Além das informações a Corregedoria dispunha de gravações anônimas enviadas aos órgãos de investigação sobre supostos crimes cometidos pelo investigado em Oiapoque.
Em uma gravação obtida pela Polícia Civil é possível identificar duas pessoas conversando sobre cometimentos de crimes de roubo de embarcações de propriedades de comunidades indígenas na região, além de apontarem fatos ocorridos durante as operações policiais, onde afirmam que Charles Corrêa, teria se apoderado de 7 kg de ouro dos garimpeiros.
AMEAÇADO DE MORTE
As investigações revelaram ainda um possível acerto de contas para matar o delegado Charles Correa. A ameaça de morte também foi confirmada por meio de documentos da Policia Federal, encaminhados à Promotoria de Justiça de Oiapoque
Mesmo sobre ameaça, o delegado relutou em sair de Oiapoque, tendo recorrido a um Mandado de Segurança para permanecer trabalhando no município.

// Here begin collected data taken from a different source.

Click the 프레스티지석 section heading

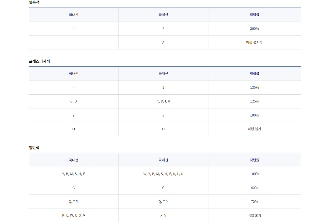coord(39,61)
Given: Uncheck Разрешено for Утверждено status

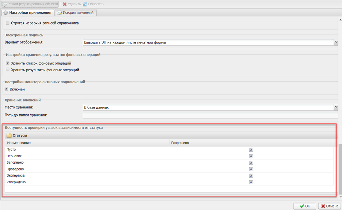Looking at the screenshot, I should [251, 182].
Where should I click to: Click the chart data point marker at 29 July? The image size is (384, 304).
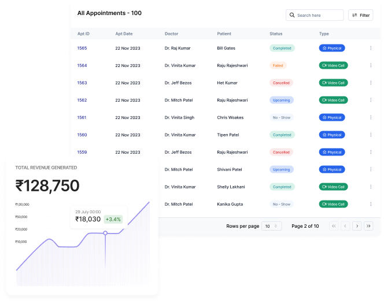(105, 233)
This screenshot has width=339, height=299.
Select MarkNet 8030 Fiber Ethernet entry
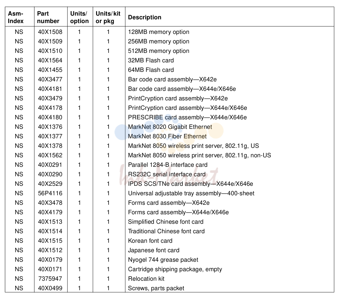(x=167, y=136)
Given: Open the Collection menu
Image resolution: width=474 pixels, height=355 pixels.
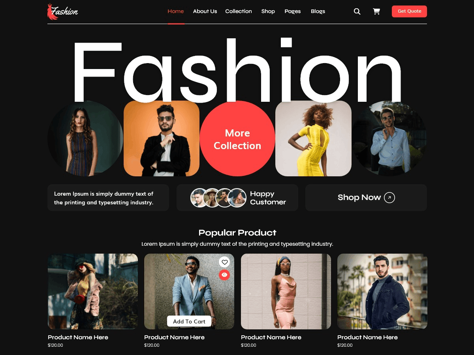Looking at the screenshot, I should pyautogui.click(x=239, y=11).

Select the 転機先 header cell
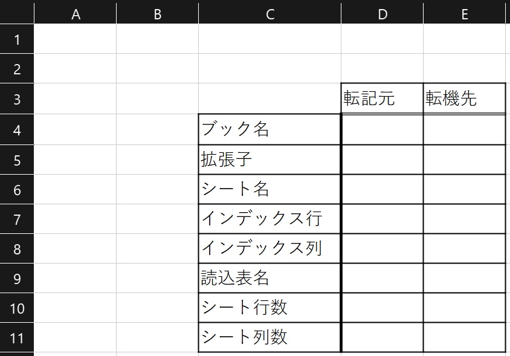point(464,99)
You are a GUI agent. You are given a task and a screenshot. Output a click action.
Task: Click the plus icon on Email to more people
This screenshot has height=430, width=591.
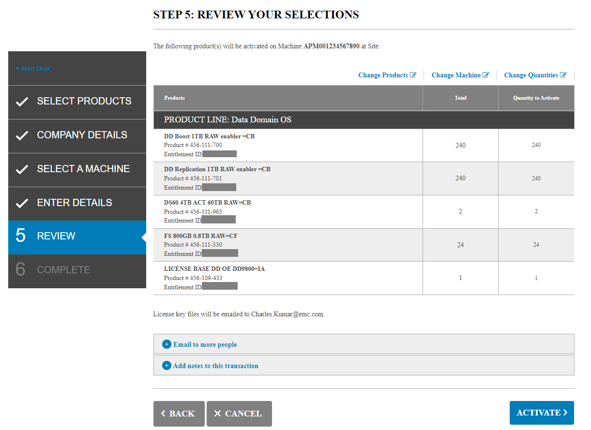tap(167, 344)
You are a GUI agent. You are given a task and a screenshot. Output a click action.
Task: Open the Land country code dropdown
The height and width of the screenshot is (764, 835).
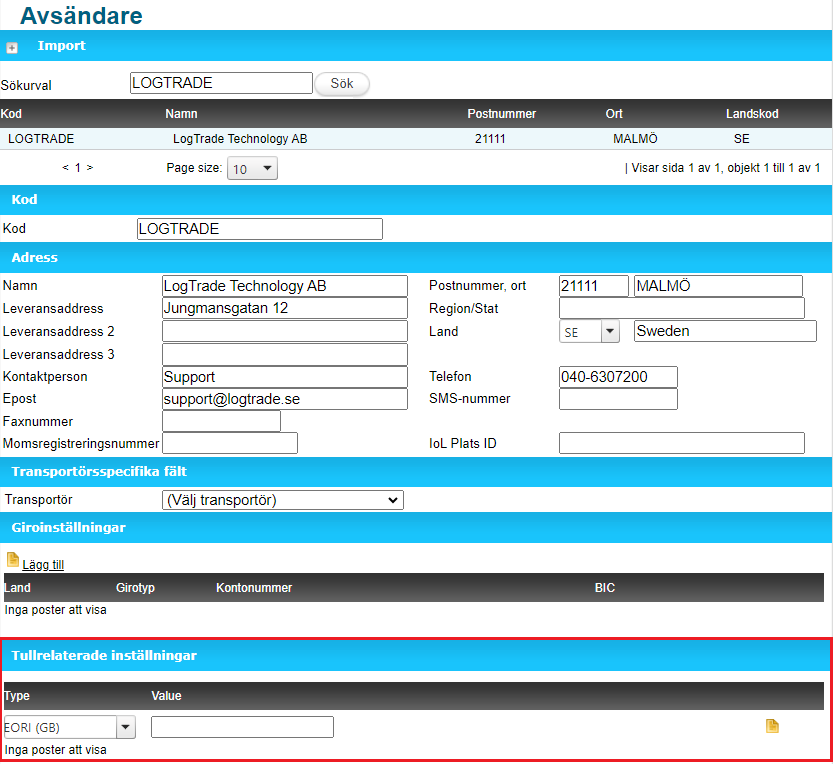[x=589, y=332]
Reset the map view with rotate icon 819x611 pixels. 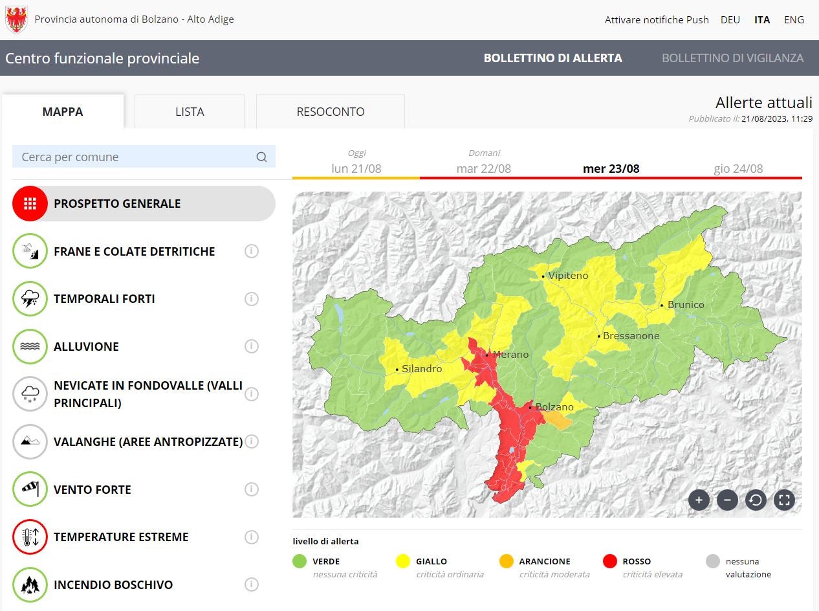[756, 500]
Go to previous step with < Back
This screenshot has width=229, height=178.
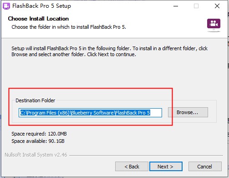[x=132, y=167]
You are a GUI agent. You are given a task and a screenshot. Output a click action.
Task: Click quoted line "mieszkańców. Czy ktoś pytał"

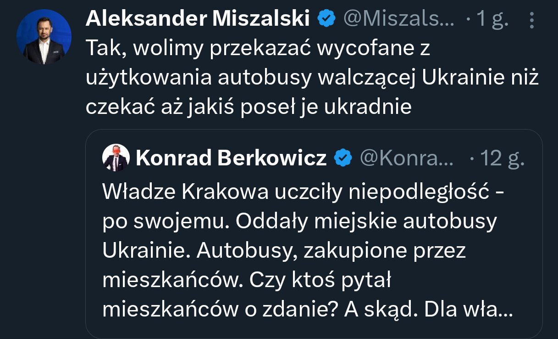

O caso passou pela Polícia Civil, foi encaminhado a Polícia Federal, retornou a Polícia Civil, foi investigado pelo Ministério Público Estadual, e acabou voltando a PF.
OPERAÇÃO PF
Os documentos obtidos pelo CONECTAMAPÁ revelam que a operação da PF desta quinta-feira (4) não ocorreu de forma isolada: ela é resultado de uma investigação de quase uma década, marcada por suspeitas de desvio de conduta policial, envolvimento com garimpo ilegal, contrabando na fronteira e indícios de corrupção e extorsão.

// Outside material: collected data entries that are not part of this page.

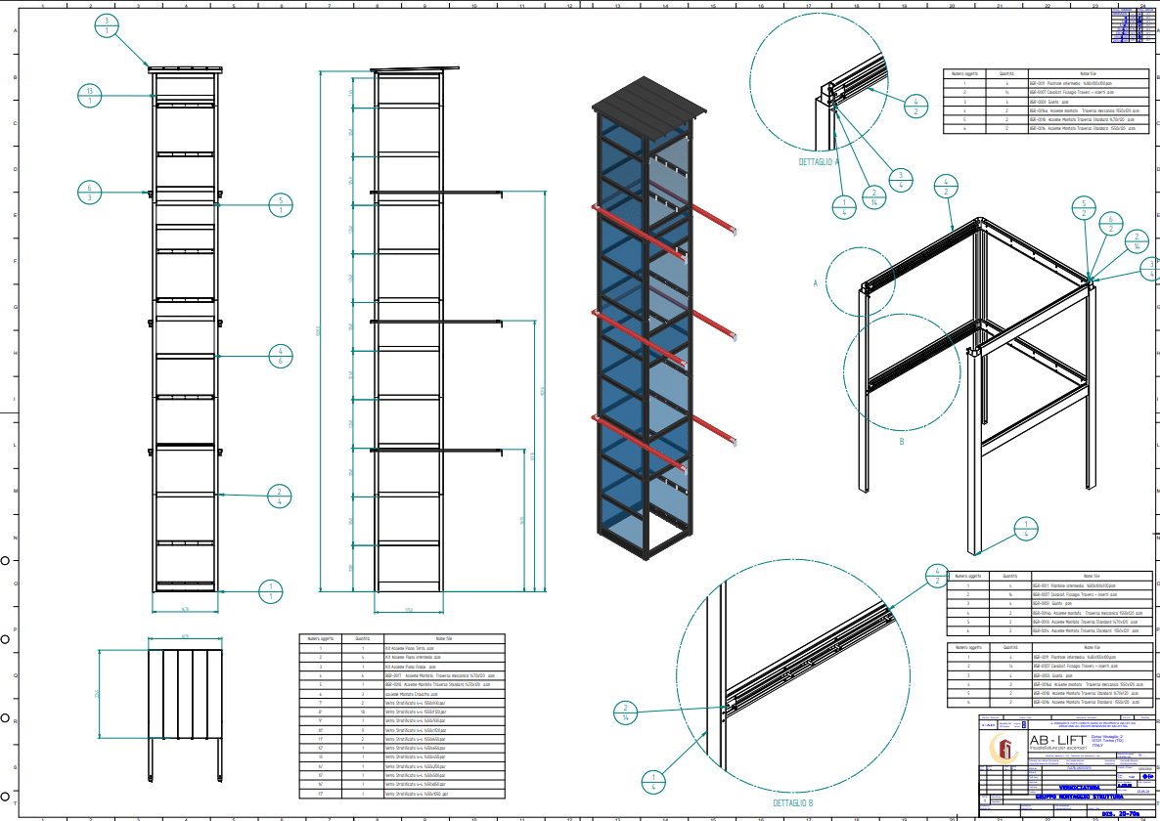Click the DETTAGLIO B label

pos(793,802)
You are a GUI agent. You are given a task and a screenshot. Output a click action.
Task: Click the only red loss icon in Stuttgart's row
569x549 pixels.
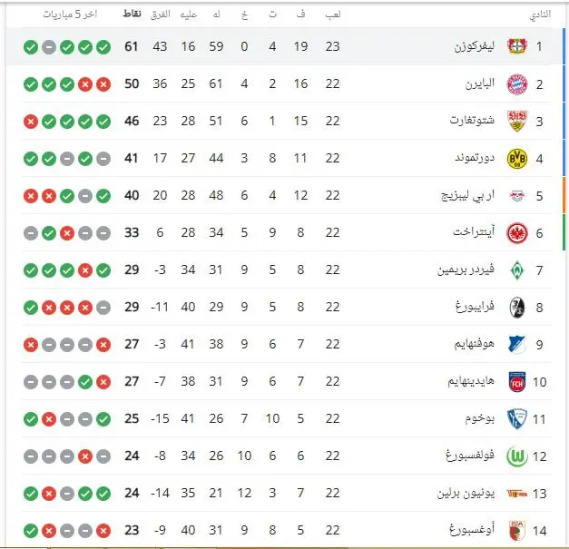pos(31,122)
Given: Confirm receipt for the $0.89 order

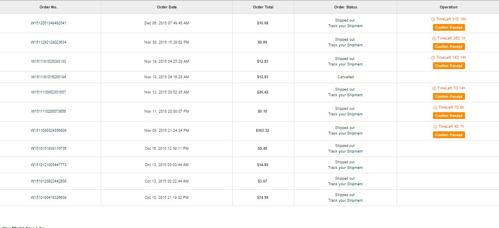Looking at the screenshot, I should pos(449,47).
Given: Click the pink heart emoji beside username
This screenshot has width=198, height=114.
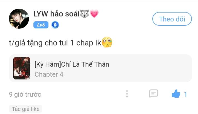Looking at the screenshot, I should click(94, 14).
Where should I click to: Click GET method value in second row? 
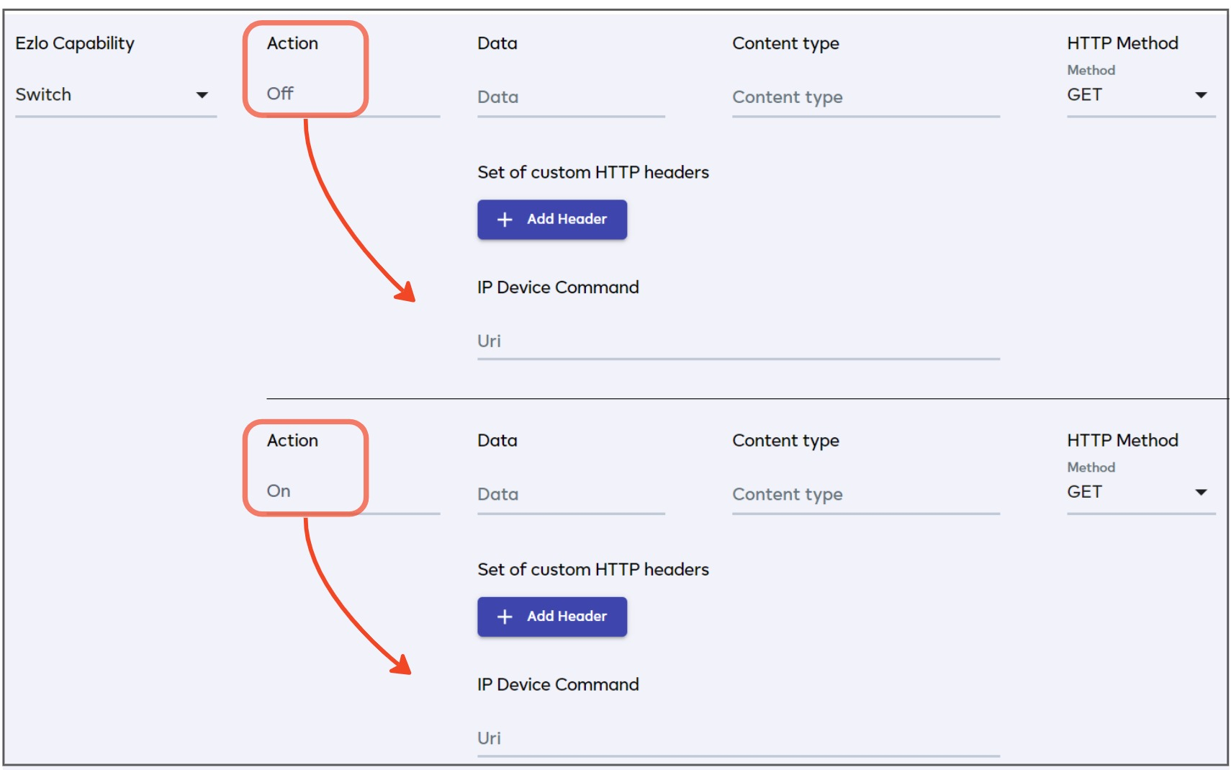(1084, 492)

Os documentos mostram que as autoridades vêm tentando elucidar os fatos desde 2016, mas encontraram diversos obstáculos, incluindo o desaparecimento de testemunhas, falecimentos e dificuldades de reunir provas em área sensível de fronteira.
Com a operação federal, o caso entra em sua fase mais decisiva.

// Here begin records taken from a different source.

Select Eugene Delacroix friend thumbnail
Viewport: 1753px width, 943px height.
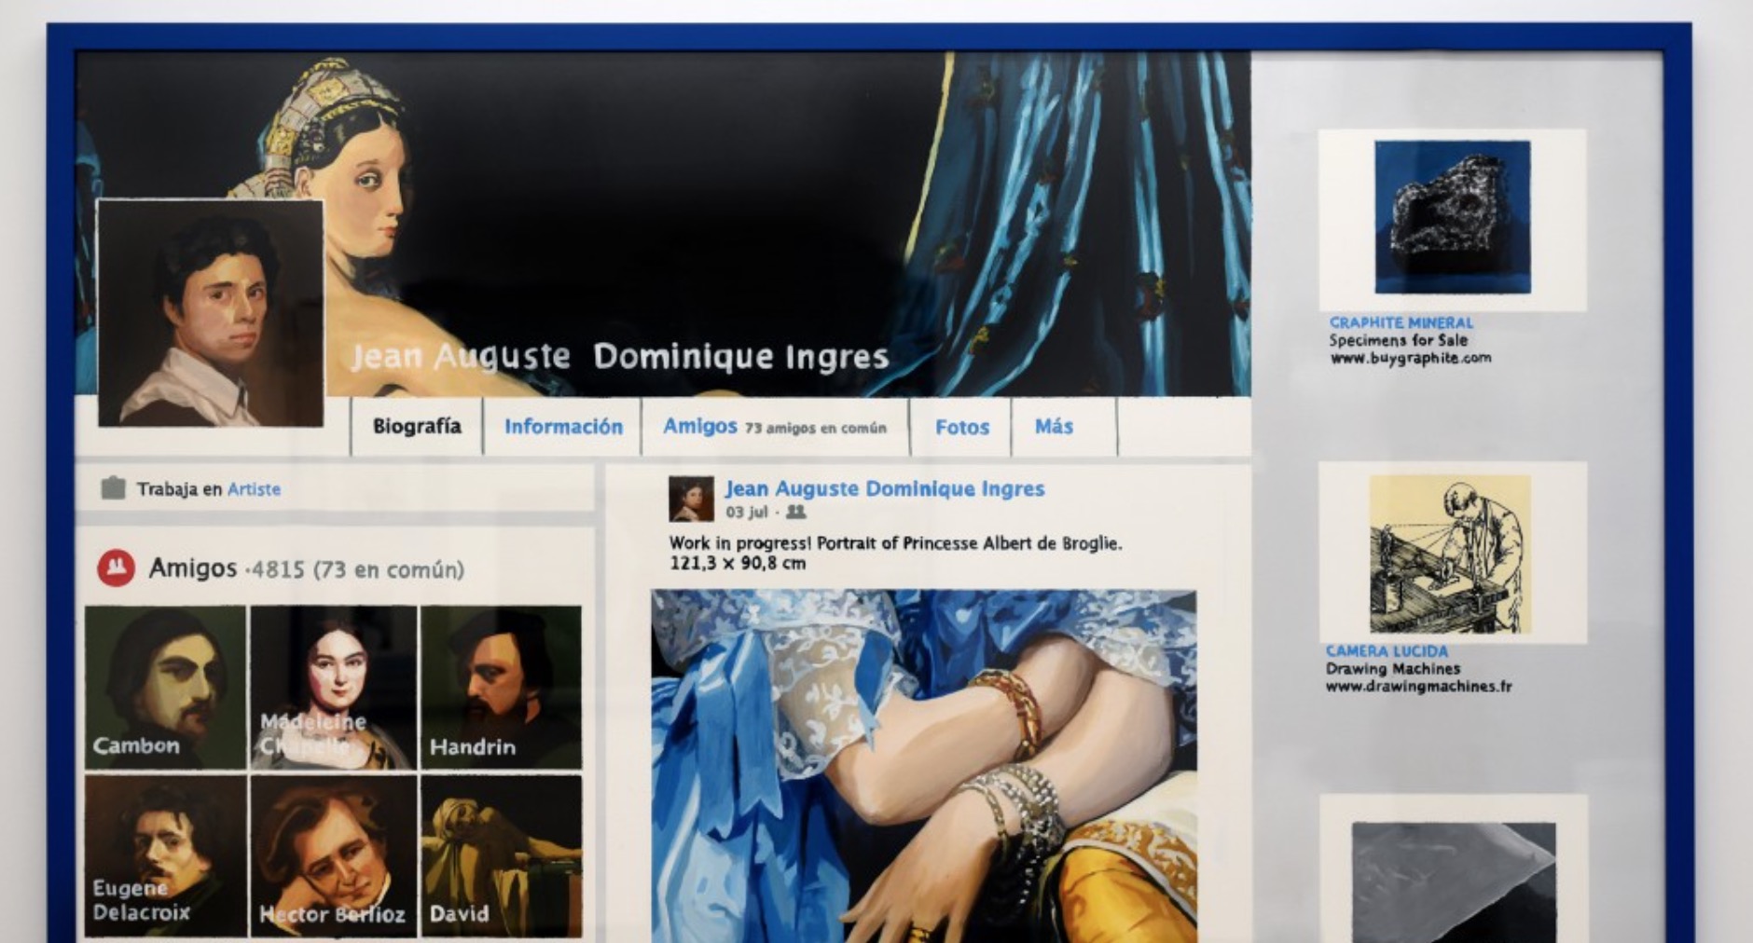166,855
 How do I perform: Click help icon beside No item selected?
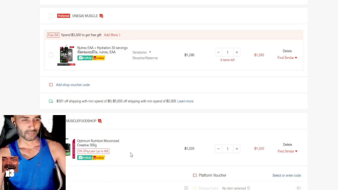click(248, 188)
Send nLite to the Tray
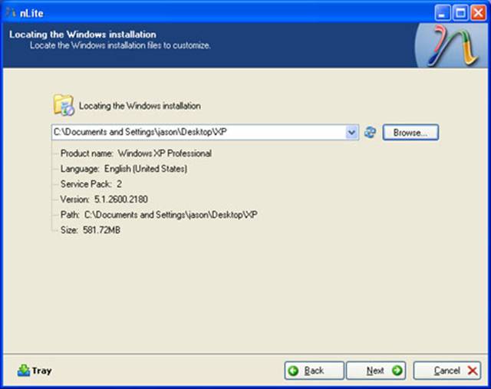Image resolution: width=491 pixels, height=389 pixels. (35, 371)
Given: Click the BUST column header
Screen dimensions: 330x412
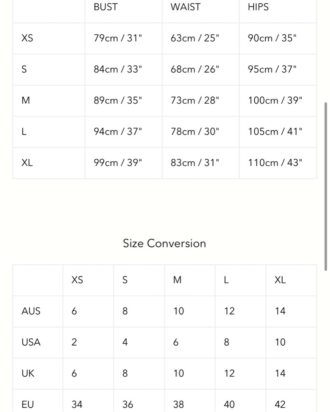Looking at the screenshot, I should (x=105, y=7).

Nesta quinta-feira Charles Corrêa foi abordado por investigadores da Polícia Federal, ainda dentro do avião, no aeroporto de Belém (PA).
Além do delegado, um agente da Polícia Civil também foi alvo da operação da PF. Na empresa da irmã do investigador, os policiais localizaram mais de R$ 1 milhão e mais de 25 mil euros. Uma outra pessoa foi presa em flagrante com arma de fogo.
No decorrer das recentes investigações sobre o caso a PF identificou movimentações financeiras atípicas, incompatíveis com a renda dos suspeitos.
O rastreamento bancário apontou que joalherias de diversos estados transferiam quantias elevadas para um posto de combustíveis em Oiapoque, localizado na região de fronteira.
Logo depois, o dinheiro era repassado a um agente público da cidade, criando forte indício de dissimulação de valores provenientes do comércio ilegal de ouro.
VERSÃO DO DELEGADO
Em nota publicada em uma página na internet, após a operação da Policia Federal, a defesa do delegado disse que ele “não integrou, não participou e jamais compactuou com qualquer atividade ilícita citada na investigação”.
“Com mais de 15 anos de atuação direta no combate ao crime organizado na fronteira, o Delegado Charles construiu uma reputação baseada na ética, na coragem e no respeito absoluto à lei exatamente o contrário do que vem sendo sugerido de forma precipitada em algumas publicações” diz a nota.
Segundo a defesa, nenhum elemento concreto foi apresentado até o momento que vincule o delegado ao suposto esquema investigado, e o afastamento cautelar imposto segue apenas protocolos administrativos padrão, não representando qualquer juízo de culpa.
A equipe jurídica também repudiou qualquer tentativa de manchar a imagem de um servidor público que sempre esteve na linha de frente, muitas vezes arriscando a própria vida para proteger a população amapaense.
A defesa afirma confiar que a verdade prevalecerá e que a inocência do Delegado Charles Corrêa será reafirmada no decorrer da instrução.